Na União Soviética, quem se opunha ao sistema era considerado maluco e tratado de acordo com essa avaliação. Assim os gângsteres que dirigiam aquele regime procuravam precaver-se contra os adversários de cujas mãos temiam receber, mais cedo ou mais tarde, os castigos pelos seus crimes. Hoje, os antigos perseguidores dos “malucos” afirmam que, no fundo, sempre concordaram com eles. Em entrevista publicada na ISTOÉ de 19 de novembro, Luiz Carlos Mendonça de Barros me descreve como maluco, “para dizer o menos”.

Num jornal eletrônico, que figura entre os negócios deste mesmo falastrão da tucanalha, cujos acertos telefônicos desvendaram, recentemente, a natureza do regime sob o qual vivemos, o blefe continua. Alega-se que eu prego o fim dos partidos políticos e dos sindicatos, organizações que me dediquei a estudar e a fortalecer como instrumentos indispensáveis da democracia. Franklin Roosevelt dizia querer ser julgado pelo critério de quem eram seus inimigos. Vejam quem são os meus.

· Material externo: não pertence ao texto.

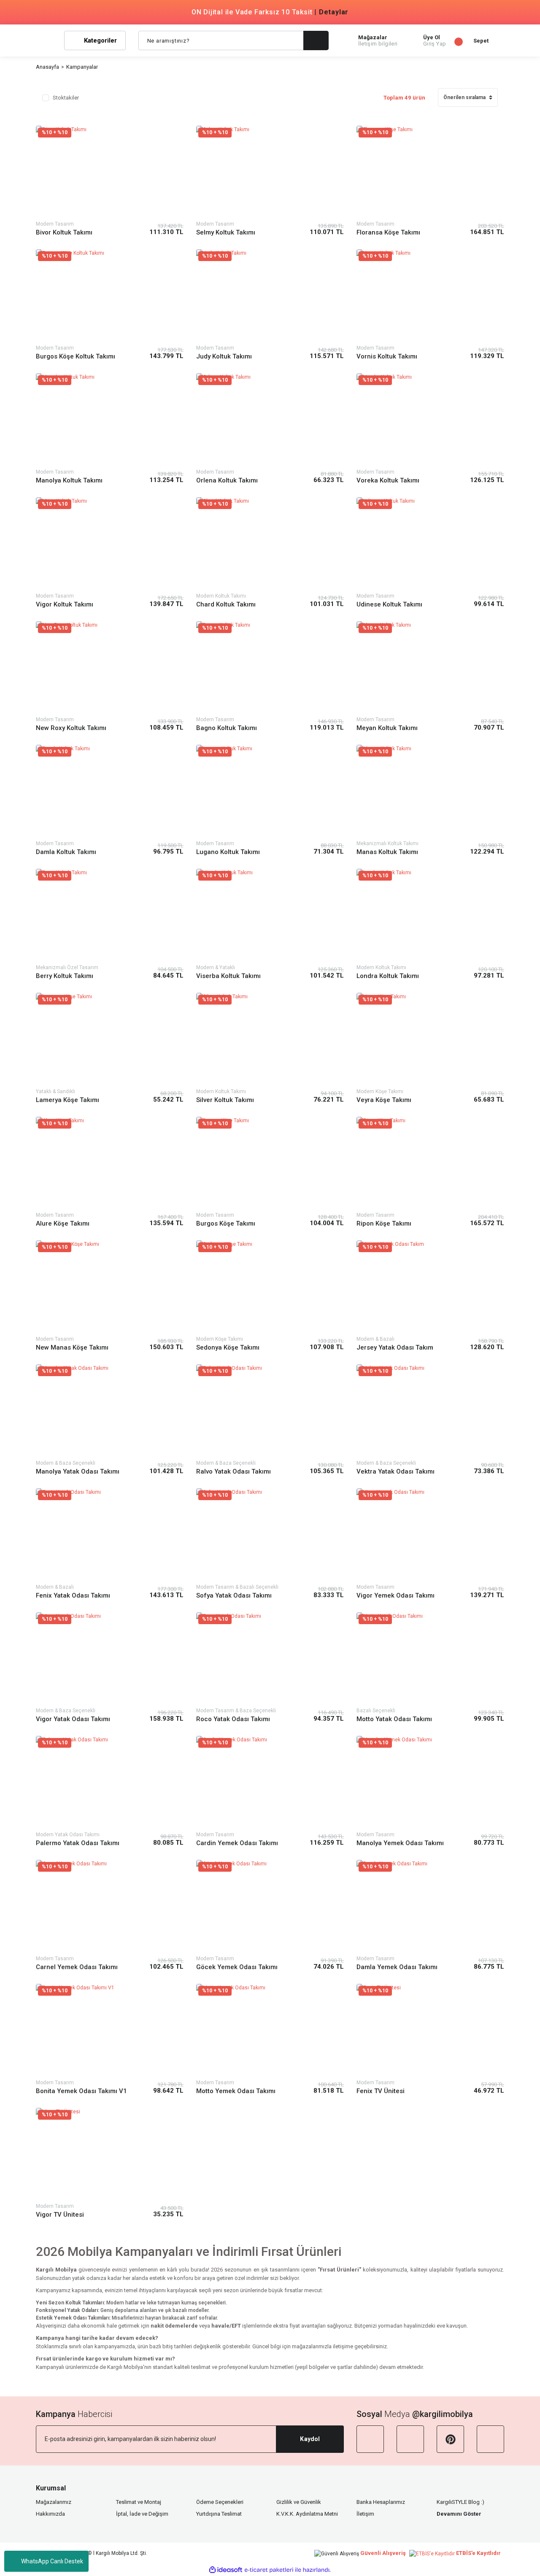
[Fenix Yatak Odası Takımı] (110, 1534)
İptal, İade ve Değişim (142, 2514)
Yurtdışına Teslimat (219, 2514)
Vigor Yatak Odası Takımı (73, 1719)
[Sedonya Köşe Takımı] (270, 1286)
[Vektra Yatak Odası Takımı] (430, 1410)
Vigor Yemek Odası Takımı (395, 1595)
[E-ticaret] (269, 2570)
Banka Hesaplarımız (380, 2502)
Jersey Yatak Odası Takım (394, 1347)
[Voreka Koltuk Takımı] (430, 419)
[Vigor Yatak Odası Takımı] (110, 1658)
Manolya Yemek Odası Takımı (400, 1843)
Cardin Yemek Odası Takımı (237, 1843)
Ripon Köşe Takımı (383, 1223)
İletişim (365, 2514)
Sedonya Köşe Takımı (227, 1347)
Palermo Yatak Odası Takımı (77, 1843)
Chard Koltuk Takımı (226, 604)
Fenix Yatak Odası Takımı (73, 1595)
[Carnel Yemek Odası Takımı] (110, 1906)
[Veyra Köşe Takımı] (430, 1039)
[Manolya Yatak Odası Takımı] (110, 1410)
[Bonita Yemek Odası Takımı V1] (110, 2030)
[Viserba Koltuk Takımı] (270, 915)
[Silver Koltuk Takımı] (270, 1039)
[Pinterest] (450, 2439)
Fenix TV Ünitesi (380, 2091)
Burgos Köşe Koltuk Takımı (75, 356)
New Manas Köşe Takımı (72, 1347)
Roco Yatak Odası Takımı (233, 1719)
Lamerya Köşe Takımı (67, 1100)
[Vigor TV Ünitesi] (110, 2154)
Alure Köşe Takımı (62, 1223)
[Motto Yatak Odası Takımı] (430, 1658)
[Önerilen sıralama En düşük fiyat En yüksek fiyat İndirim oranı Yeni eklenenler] (468, 100)
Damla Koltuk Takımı (66, 852)
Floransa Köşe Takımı (388, 232)
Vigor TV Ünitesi (60, 2214)
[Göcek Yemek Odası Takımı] (270, 1906)
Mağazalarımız (53, 2502)
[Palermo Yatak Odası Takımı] (110, 1782)
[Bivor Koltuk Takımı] (110, 172)
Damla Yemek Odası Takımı (396, 1967)
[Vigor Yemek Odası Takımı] (430, 1534)
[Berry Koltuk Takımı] (110, 915)
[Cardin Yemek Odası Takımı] (270, 1782)
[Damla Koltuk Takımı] (110, 791)
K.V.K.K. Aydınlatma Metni (307, 2514)
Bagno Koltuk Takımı (226, 728)
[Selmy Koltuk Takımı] (270, 172)
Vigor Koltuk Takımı (64, 604)
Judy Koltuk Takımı (224, 356)
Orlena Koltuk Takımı (227, 480)
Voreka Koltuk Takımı (387, 480)
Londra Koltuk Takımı (387, 976)
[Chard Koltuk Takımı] (270, 543)
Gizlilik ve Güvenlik (298, 2502)
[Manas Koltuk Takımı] (430, 791)
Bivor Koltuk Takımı (64, 232)
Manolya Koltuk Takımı (69, 480)
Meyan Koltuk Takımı (387, 728)
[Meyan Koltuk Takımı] (430, 667)
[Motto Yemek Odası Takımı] (270, 2030)
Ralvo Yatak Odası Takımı (233, 1471)
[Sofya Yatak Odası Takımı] (270, 1534)
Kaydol (310, 2439)
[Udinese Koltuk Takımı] (430, 543)
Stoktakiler (66, 97)
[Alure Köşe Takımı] (110, 1163)
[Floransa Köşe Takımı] (430, 172)
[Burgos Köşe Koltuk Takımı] (110, 295)
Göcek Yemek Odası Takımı (237, 1967)
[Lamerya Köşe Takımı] (110, 1039)
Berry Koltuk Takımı (64, 976)
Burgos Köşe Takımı (225, 1223)
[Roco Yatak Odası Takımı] (270, 1658)
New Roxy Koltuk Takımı (71, 728)
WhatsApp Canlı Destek (52, 2561)
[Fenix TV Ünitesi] (430, 2030)
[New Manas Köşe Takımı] (110, 1286)
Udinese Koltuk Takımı (389, 604)
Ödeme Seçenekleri (219, 2502)
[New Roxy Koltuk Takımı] (110, 667)
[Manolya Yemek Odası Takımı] (430, 1782)
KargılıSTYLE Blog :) (460, 2502)
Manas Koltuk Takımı (387, 852)
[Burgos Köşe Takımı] (270, 1163)
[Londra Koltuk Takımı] (430, 915)
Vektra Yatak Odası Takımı (395, 1471)
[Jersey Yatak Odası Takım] (430, 1286)
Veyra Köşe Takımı (383, 1100)
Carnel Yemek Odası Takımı (77, 1967)
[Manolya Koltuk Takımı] (110, 419)
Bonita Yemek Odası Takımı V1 (81, 2091)
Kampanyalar (82, 67)
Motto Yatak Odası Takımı (394, 1719)
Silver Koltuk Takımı (225, 1100)
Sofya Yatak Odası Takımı (234, 1595)
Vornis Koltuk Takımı (386, 356)
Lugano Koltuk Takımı (228, 852)
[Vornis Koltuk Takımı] (430, 295)
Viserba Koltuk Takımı (228, 976)
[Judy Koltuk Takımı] (270, 295)
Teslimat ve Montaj (138, 2502)
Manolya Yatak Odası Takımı (77, 1471)
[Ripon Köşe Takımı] (430, 1163)
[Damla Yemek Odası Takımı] (430, 1906)
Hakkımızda (50, 2514)
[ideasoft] (226, 2570)
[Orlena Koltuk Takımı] (270, 419)
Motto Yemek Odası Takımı (235, 2091)
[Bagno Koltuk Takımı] (270, 667)
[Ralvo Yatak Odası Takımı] (270, 1410)
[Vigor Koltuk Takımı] (110, 543)
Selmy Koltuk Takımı (225, 232)
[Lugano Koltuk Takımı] (270, 791)
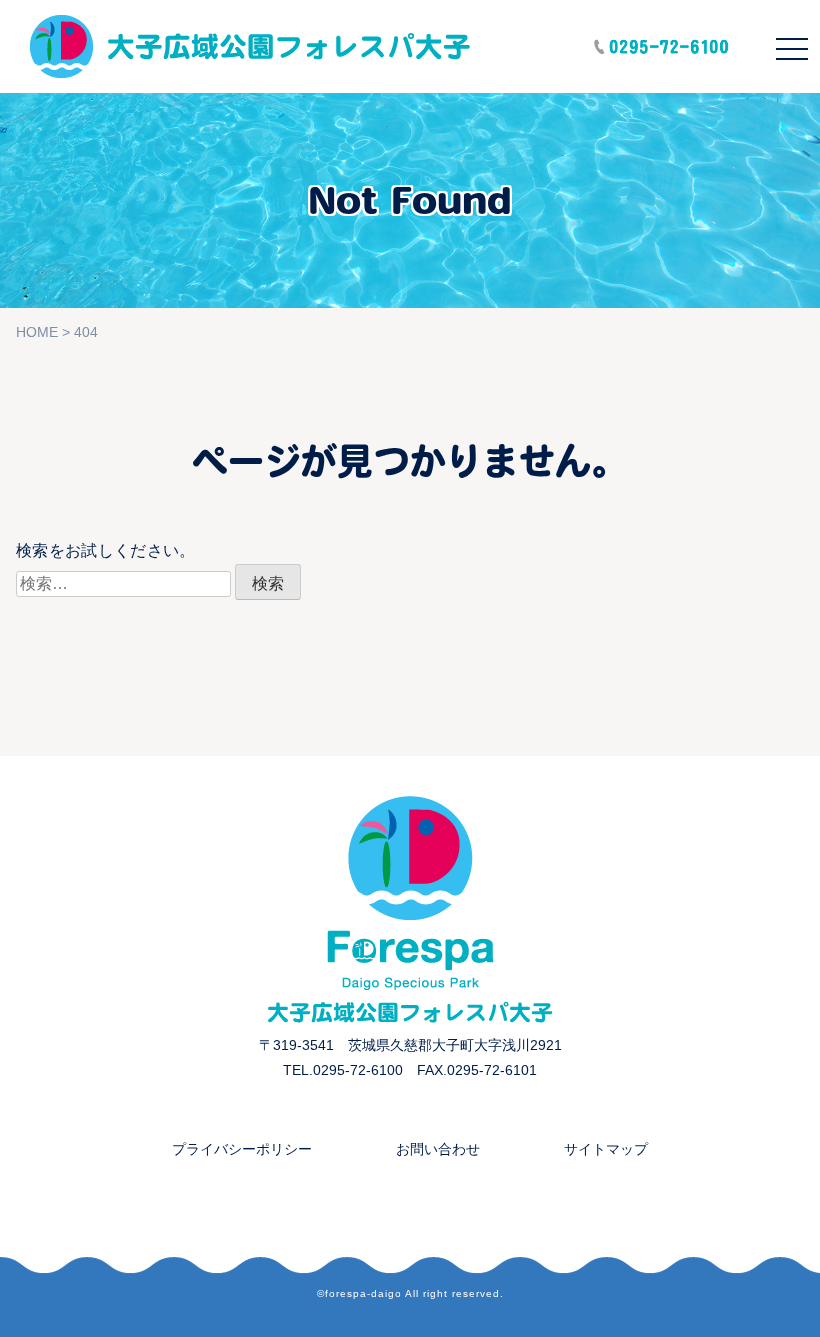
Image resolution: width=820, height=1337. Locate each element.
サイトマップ (606, 1149)
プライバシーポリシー (242, 1149)
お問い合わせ (438, 1149)
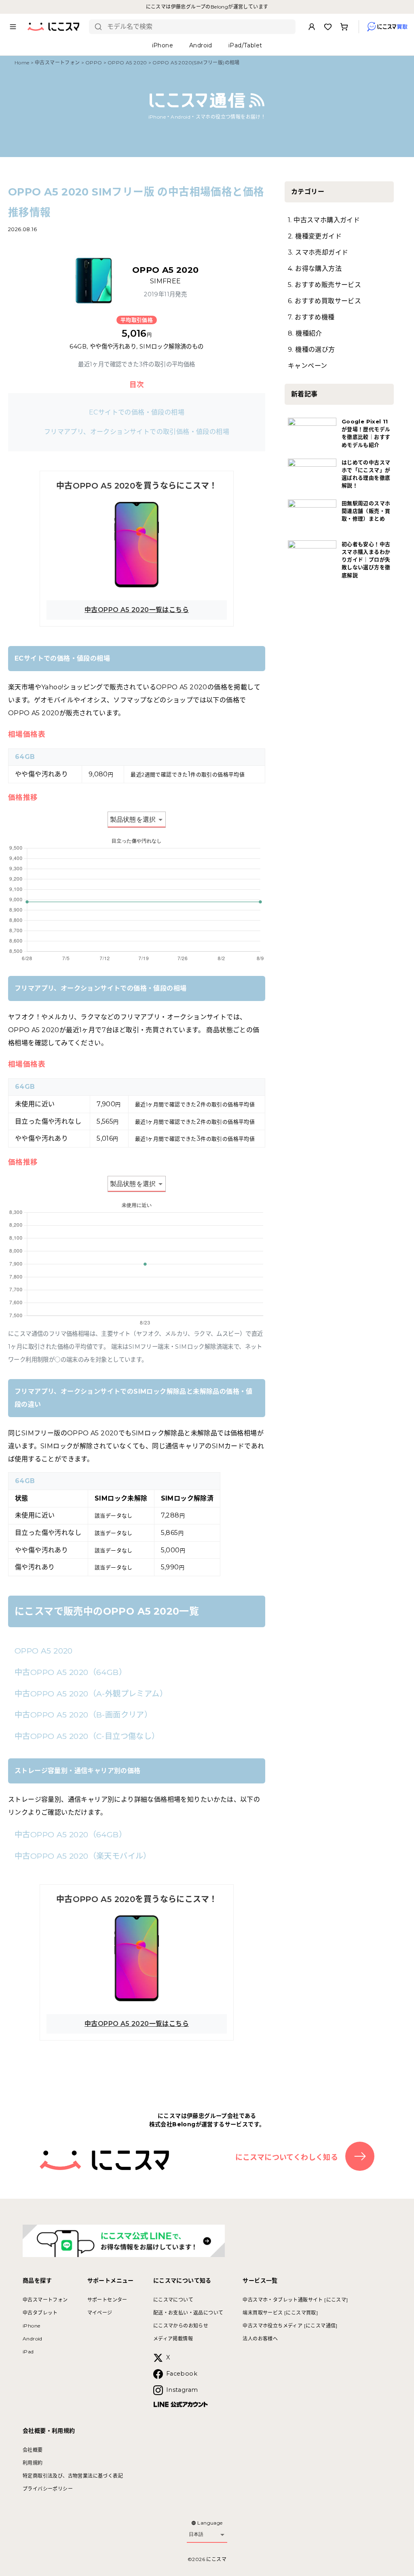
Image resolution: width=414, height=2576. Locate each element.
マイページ (99, 2313)
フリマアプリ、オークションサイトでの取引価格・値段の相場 (136, 432)
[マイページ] (311, 26)
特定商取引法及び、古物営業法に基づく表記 (73, 2476)
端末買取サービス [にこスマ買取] (280, 2313)
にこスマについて (173, 2300)
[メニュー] (12, 26)
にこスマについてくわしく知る (286, 2157)
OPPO (93, 63)
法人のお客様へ (260, 2339)
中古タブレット (40, 2313)
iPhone (31, 2326)
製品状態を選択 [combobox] (133, 819)
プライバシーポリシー (48, 2489)
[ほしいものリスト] (327, 26)
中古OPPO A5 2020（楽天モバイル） (83, 1856)
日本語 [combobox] (196, 2534)
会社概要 (33, 2450)
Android (32, 2339)
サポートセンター (107, 2300)
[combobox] (198, 27)
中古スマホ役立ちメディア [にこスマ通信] (290, 2326)
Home (22, 63)
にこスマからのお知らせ (180, 2326)
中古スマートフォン (57, 63)
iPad (28, 2352)
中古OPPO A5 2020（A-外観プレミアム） (91, 1693)
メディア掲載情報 (173, 2339)
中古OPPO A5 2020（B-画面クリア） (83, 1714)
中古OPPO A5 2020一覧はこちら (136, 610)
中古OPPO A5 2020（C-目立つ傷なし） (87, 1736)
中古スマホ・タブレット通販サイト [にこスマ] (295, 2300)
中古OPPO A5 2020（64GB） (71, 1672)
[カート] (344, 26)
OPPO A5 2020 (127, 63)
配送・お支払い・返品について (188, 2313)
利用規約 (33, 2463)
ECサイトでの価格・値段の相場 (136, 412)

Todos os opositores responsáveis pelo rumo que o governo atual impôs ao País nos convencem de que a alternativa que o Brasil precisa tem de ser modesta e sóbria para se tornar viável. Almejo para meu país uma reconstrução abrangente de suas instituições, acompanhada e reforçada pela renovação de seu espírito. Sei, porém, que não é tarefa para já. Tirar o Brasil da estagnação econômica e dar a dezenas de milhões de brasileiros e brasileiras, que já estão tentando se levantar pela auto-ajuda, as armas básicas da ação – segurança, educação, saúde e moradia – é o trabalho de agora. Significa manter e aprofundar parte do esforço que o governo de Fernando Henrique Cardoso continuou: os compromissos com a estabilidade da moeda, o equilíbrio fiscal e a abertura da economia brasileira para o mundo. Temos, porém, de reconciliar esses compromissos com um caminho que aproveite melhor a energia de todos. Dinheiro bastante para o governo cumprir suas obrigações, tanto com os credores quanto com os cidadãos, só o conseguiremos tributando o consumo e desonerando a produção. Poupança que nos torne mais independentes dos caprichos da finança internacional, só a teremos impondo a quem ganhe mais a obrigação de poupar mais. E criando fundos, privados e públicos, para receber parte deste dinheiro e investi-lo na produção. Com base fiscal mais sólida e poupança maior, poderemos, dentro das regras do mercado, baixar os juros e alongar os prazos da dívida pública, sem desonrar compromisso algum.

Retomada sustentável do crescimento econômico sustentável só haverá quando abrirmos, em favor de uma multidão de empreendimentos emergentes, o acesso ao crédito, à tecnologia e à exportação. É inaceitável escolher entre um Estado que nada faz pela produção e um Estado que, em nome da produção, empresta dinheiro barato a uma panelinha de apaniguados.

Aí, sim, poderemos começar a cumprir a agenda social do País. Na segurança, penas mais severas, impostas em prisões humanizadas. Na educação, associar os governos federal, estaduais e municipais em colegiados que vigiem a execução de investimento por aluno e de desempenho educacional de cada escola. E retreinem os professores, acabando com a decoreba e instituindo um ensino voltado para o cultivo de capacidades conceituais e práticas. Na saúde, redirecionar a maior parte do dinheiro público, desviado para os provedores privados do SUS, ao resgate do sistema público. Em matéria de moradia, regularizar, em colaboração com os municípios, a posse da terra na periferia das áreas metropolitanas e oferecer às populações recursos e conhecimentos para poderem construir.

E, como base política da agenda social, criar um regime de partidos fortes. Ainda que mínimo e moderado, este programa mudaria, a fundo, o País. Daria aos brasileiros meios para ficar de pé. Devolveria ao Brasil a confiança em si próprio. O que pode parecer maluquice, embora não seja, é a esperança, acalentada por quase toda a Nação, de ver condenados e presos os homens que, sob o véu de supostas reformas, radicalizaram nas tentativas de favorecimento, no tráfico de influência e na vazão de informações privilegiadas, tripudiando nos arranjos entre o dinheiro e o poder. Pô-los atrás de grades não é luxo nem devaneio. Será um sinal de que o Brasil entrou na posse de si mesmo.

Para isso, como para tudo de mais urgente no nosso país, só falta um governo que prefira ser admirado em São Paulo a ser admirado em Londres. E que faça o que os Estados Unidos fizeram em vez de fazer o que dizem. Roberto Mangabeira Unger (foto) é professor em Harvard e pertence aos quadros do PPS.